As the days of the trial passed excitement grew more tense. The lawyers for the prosecution and the defense made their speeches to a crowded and enthralled court-room. There was a feverish uncertainty in the air. It reached a climax when the jury stayed out for eleven hours before coming to a verdict. From the moment it filed back into the court-room with solemn faces the dramatic tensity began to foreshadow the tragedy about to be enacted. The woman Harley had made a widow sat erect and rigid in the seat where she had been throughout the trial. Her eyes blazed with a hatred that bordered madness. Ridgway had observed that neither Aline Harley nor Virginia was present, and a note from the latter had just reached him to the effect that Aline was ill with the strain of the long trial. Afterward Ridgway could never thank his pagan gods enough that she was absent.

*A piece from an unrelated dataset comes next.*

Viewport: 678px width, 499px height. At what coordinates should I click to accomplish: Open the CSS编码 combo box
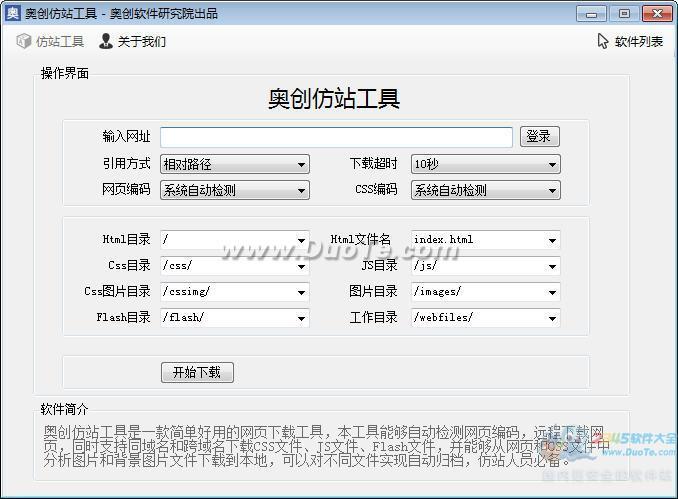(485, 190)
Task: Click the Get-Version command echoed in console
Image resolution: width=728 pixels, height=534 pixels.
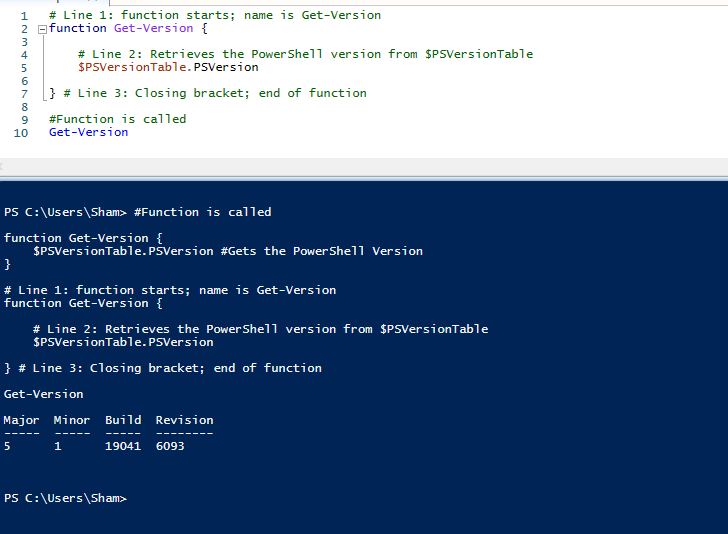Action: click(44, 394)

There was a moment of tense waiting before the judge asked:

“Gentlemen of the jury, have you reached a verdict?”

The foreman rose. “We have, your honor.”

A folded note was handed to the judge. He read it slowly, with an inscrutable face.

“Is this your verdict, gentlemen of the jury?”

“It is, your honor.”

Silence, full and rigid, held the room after the words “Not guilty” had fallen from the lips of the judge. The stillness was broken by a shock as of an electric bolt from heaven.

The exploding echoes of a pistol-shot reverberated. Men sprang wildly to their feet, gazing at each other in the distrust that fear generates. But one man was beyond being startled by any more earthly sounds. His head fell forward on the table in front of him, and a thin stream of blood flowed from his lips. It was Simon Harley, found guilty, sentenced, and executed by the judge and jury sitting in the outraged, insane heart of the woman he had made a widow.

Mrs. Edwards had shot him through the head with a revolver she had carried in her shoppingbag to exact vengeance in the event of a miscarriage of justice.